FDA EIR - Veeda Clinical Research Pvt. Ltd. - March 24, 2017

The FDA conducted an analytical inspection of Veeda Clinical Research Private Limited in Ahmedabad, India, from March 20-24, 2017. The inspection, carried out under 21 CFR Part 320 and Compliance Program 7348.001 (In Vivo Bioequivalence), aimed to audit bioequivalence studies and bioanalytical functionality. Notably, no official objectionable conditions were observed, and a Form FDA 483 was not issued at the closeout.

However, several areas for improvement were discussed. These included the lack of access controls for freezers storing blank plasma samples, with the FDA suggesting physical locks. Documentation gaps were also identified, specifically missing preparation records for a Quality Control stock solution, although the firm successfully reconstructed this information. The FDA emphasized the importance of maintaining all experimental documentation contemporaneously.
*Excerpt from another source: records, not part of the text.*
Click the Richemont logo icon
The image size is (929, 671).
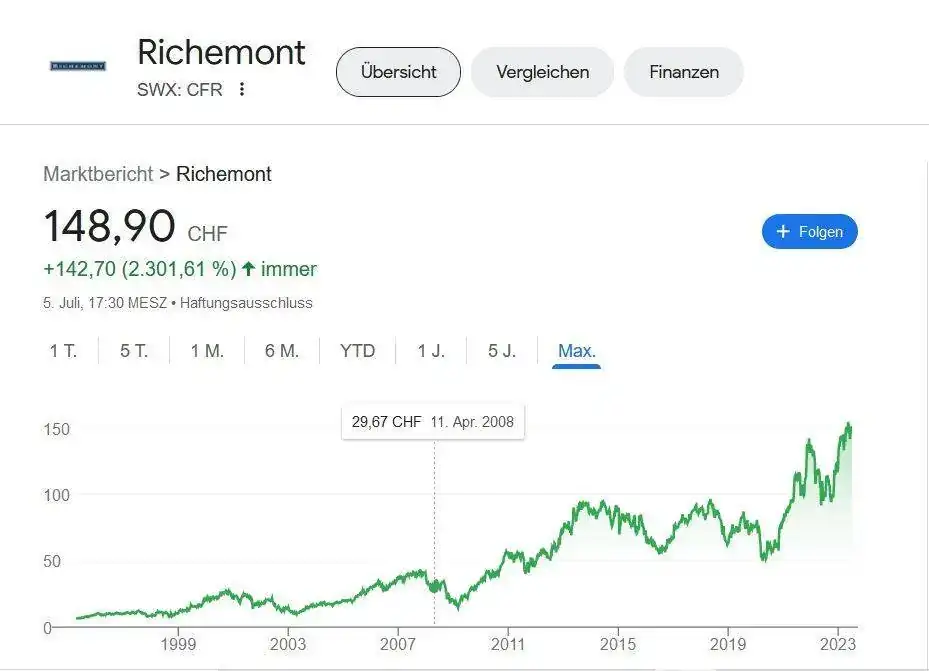(x=78, y=66)
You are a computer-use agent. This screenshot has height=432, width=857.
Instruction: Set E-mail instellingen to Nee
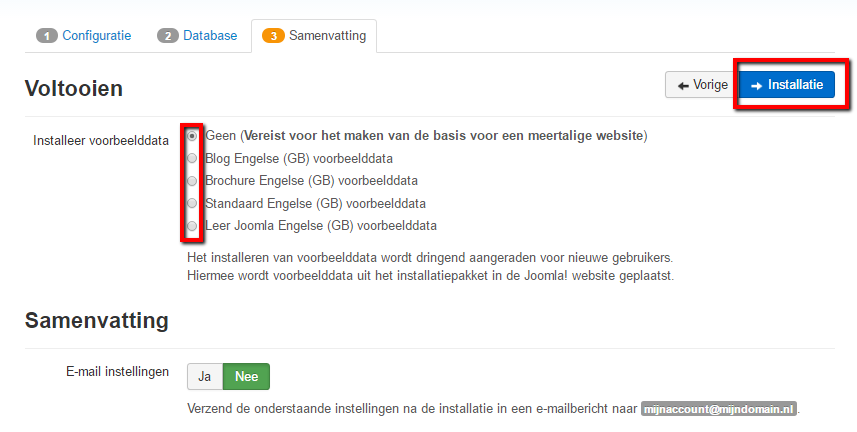[246, 376]
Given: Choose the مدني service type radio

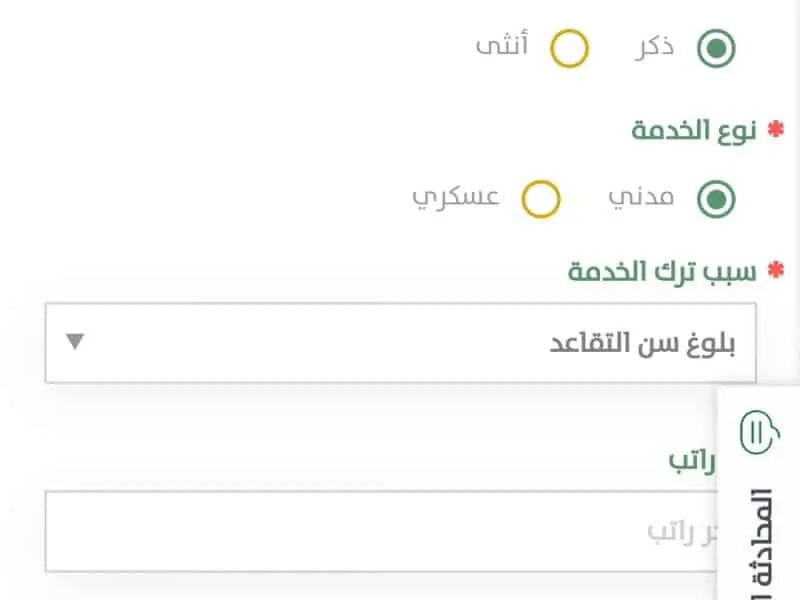Looking at the screenshot, I should [716, 199].
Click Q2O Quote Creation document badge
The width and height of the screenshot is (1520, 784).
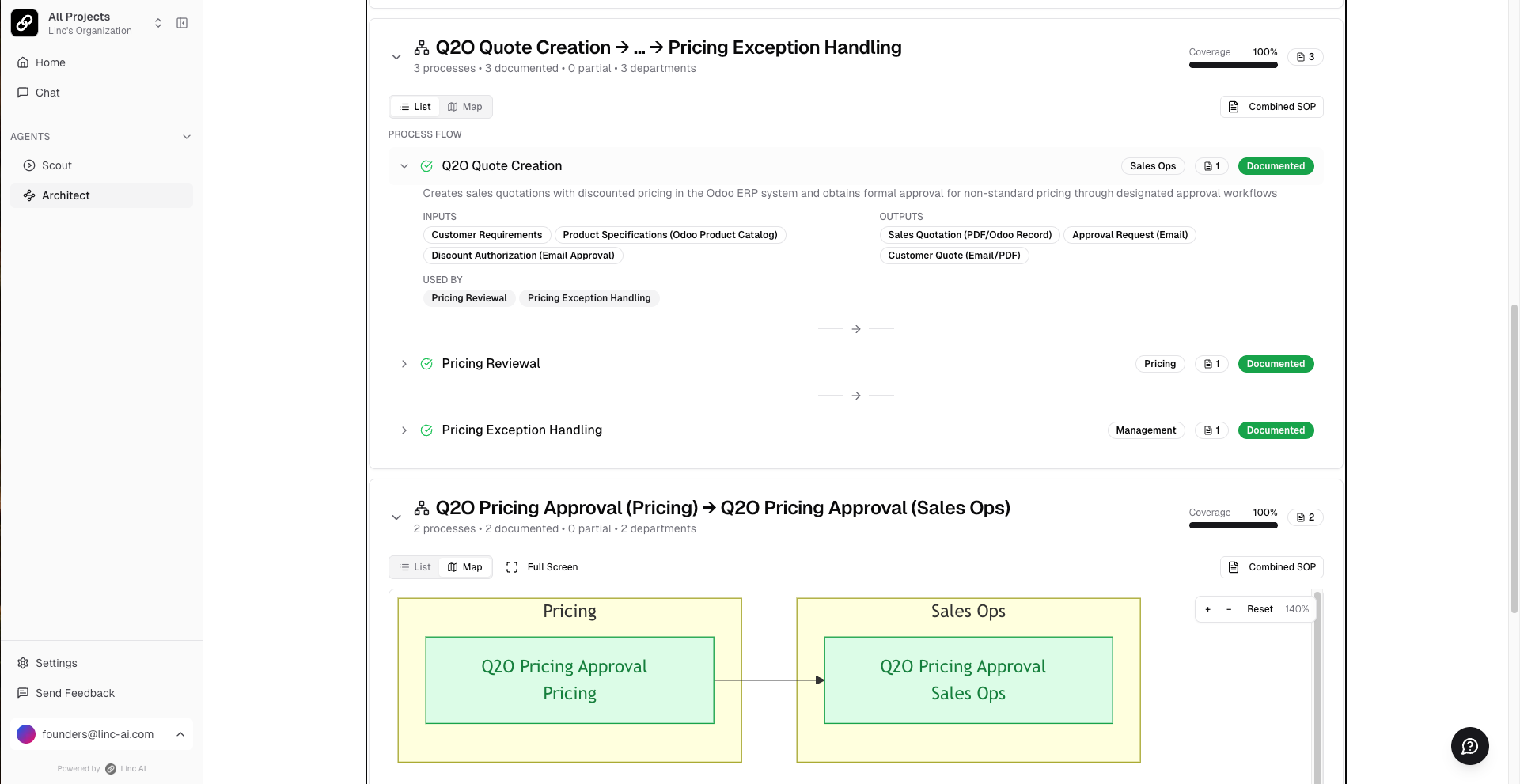click(x=1211, y=166)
Further discussions addressed non-contemporaneous event recording for abnormal sample reanalysis and a Standard Operating Procedure (SOP) that lacked clear limits for re-assay criteria. Veeda committed to implementing immediate event documentation and updating their SOPs to define these limits. Additionally, for studies involving multiple analytes, the firm had not conducted an assessment of the instrumental effect of one analyte on another during method validation, which they agreed to address in future studies. While procedures for internal standard variation were in place, observed patterns were highlighted for closer review.